The study is now underway at the Alfred Hospital in Melbourne and is being led by principal researcher Jason Lickliter, MD, Chief Medical Officer of Nucleus Network, Australia’s largest and most experienced Phase 1 clinical research organization.
“The initiation of this Phase 1 in-human safety and tolerability clinical study of ultra-micronized formulation of PEA is a ground-breaking milestone for our company as we stride forward to find novel anti-inflammatory treatment outcomes for patients by targeting the CB2 receptors of the endocannabinoid system,” said Raza Bokhari, MD, Executive Co-Chairman & CEO.

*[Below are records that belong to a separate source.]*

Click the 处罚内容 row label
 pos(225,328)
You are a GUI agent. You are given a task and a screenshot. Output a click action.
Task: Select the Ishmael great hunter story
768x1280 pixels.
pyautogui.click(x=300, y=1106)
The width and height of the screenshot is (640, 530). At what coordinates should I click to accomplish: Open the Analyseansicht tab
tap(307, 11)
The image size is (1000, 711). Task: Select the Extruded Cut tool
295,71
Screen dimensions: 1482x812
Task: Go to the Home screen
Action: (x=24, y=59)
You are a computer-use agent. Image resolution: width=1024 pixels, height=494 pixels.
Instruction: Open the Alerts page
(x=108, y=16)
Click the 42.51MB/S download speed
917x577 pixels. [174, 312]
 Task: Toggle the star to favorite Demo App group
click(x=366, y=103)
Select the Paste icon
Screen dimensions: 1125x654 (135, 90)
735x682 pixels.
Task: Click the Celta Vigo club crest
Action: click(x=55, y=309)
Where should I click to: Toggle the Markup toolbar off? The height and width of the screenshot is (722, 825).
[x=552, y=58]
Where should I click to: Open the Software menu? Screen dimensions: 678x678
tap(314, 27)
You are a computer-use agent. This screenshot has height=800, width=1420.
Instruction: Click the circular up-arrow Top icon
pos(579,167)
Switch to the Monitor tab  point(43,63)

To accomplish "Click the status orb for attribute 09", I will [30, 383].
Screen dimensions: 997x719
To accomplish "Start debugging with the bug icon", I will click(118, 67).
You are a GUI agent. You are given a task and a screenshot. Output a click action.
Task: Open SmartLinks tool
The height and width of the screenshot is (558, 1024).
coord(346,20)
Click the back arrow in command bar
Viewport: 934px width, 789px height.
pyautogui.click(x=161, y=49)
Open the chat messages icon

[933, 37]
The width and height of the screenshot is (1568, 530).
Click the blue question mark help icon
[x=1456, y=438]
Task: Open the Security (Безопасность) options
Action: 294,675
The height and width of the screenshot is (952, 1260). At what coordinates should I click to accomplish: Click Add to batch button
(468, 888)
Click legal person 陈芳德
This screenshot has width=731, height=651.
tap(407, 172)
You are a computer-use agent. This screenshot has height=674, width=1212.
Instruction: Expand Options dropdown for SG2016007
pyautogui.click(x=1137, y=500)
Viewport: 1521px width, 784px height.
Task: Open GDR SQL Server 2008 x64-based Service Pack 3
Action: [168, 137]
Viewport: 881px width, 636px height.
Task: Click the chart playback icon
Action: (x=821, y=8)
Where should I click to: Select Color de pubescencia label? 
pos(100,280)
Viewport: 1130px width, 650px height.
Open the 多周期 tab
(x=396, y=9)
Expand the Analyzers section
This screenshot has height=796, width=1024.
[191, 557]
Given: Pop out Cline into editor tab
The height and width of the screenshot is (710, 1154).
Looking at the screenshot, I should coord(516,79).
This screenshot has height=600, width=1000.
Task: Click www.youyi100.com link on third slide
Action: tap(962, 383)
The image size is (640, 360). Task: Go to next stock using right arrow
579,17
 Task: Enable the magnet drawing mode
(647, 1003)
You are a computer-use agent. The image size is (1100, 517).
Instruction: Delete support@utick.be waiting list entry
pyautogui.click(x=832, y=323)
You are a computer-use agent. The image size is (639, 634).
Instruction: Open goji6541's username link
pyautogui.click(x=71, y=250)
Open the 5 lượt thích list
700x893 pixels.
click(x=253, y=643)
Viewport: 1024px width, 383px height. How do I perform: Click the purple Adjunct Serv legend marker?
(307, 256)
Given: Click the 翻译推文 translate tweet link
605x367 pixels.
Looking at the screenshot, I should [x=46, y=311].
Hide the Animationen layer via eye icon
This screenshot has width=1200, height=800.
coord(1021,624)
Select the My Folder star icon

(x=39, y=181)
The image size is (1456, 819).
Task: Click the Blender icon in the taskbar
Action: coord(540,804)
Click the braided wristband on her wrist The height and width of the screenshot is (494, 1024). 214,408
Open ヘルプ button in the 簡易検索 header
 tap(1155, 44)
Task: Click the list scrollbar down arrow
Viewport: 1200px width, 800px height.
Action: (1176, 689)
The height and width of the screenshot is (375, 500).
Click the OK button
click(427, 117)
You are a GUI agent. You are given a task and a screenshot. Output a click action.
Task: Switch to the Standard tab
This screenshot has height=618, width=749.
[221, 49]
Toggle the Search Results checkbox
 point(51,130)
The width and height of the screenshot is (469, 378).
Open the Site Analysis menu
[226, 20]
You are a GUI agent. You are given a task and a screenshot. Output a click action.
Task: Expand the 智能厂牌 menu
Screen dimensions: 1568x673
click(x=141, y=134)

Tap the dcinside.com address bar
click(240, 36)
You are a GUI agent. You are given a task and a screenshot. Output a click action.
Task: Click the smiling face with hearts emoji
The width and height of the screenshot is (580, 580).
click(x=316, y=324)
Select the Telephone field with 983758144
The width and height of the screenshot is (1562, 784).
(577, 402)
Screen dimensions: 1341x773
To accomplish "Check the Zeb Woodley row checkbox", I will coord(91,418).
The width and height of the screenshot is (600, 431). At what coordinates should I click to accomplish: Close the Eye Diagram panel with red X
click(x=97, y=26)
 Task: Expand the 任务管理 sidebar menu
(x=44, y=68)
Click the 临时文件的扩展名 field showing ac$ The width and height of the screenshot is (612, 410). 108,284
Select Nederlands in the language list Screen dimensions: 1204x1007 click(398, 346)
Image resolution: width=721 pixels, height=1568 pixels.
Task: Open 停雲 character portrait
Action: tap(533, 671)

“I must congratulate Dr. Edward Brennan, President of FSD Pharma’s BioSciences Division, and his very qualified team on delivering this milestone on schedule. Dr. Brennan’s decades of experience in drug development is very noteworthy, and I share his confidence that this Phase 1 in-human study based on U.S. FDA-approved guidelines will produce favorable data. The study would validate considerable scientific literature already published, over the years, in the European Union, that claims safety and tolerability of micro-PEA, which is being dispensed in Italy and Spain as a prescription-based medical food supplement since 2004,” adds Dr. Bokhari.
FSD Pharma is a specialty biotech pharmaceutical R&D company focused on developing over time a robust pipeline of FDA-approved synthetic compounds targeting the endocannabinoid system of the human body to treat certain diseases of the central nervous system and autoimmune disorders of the skin, GI tract, and the musculoskeletal system.
Through its acquisition of Prismic Pharmaceuticals in Q2 2019, FSD Pharma is also making an effort to help address the opioid crisis by developing opioid-sparing prescription drugs utilizing the micronized formulations of palmitolylethanolamide (PEA). The Company has Phase 1 first-in-human safety and tolerability trials for its lead candidate, PP 101 micro-PEA underway in Australia.
FSD’s wholly-owned subsidiary, FV Pharma, is a licensed producer under Canada’s Cannabis Act and Regulations, having received its cultivation license on October 13, 2017, and its full Sale for Medical Purposes license on June 21, 2019. The Company is licensed to cultivate cannabis in approximately 25,000 square feet of its facility in Cobourg, Ontario.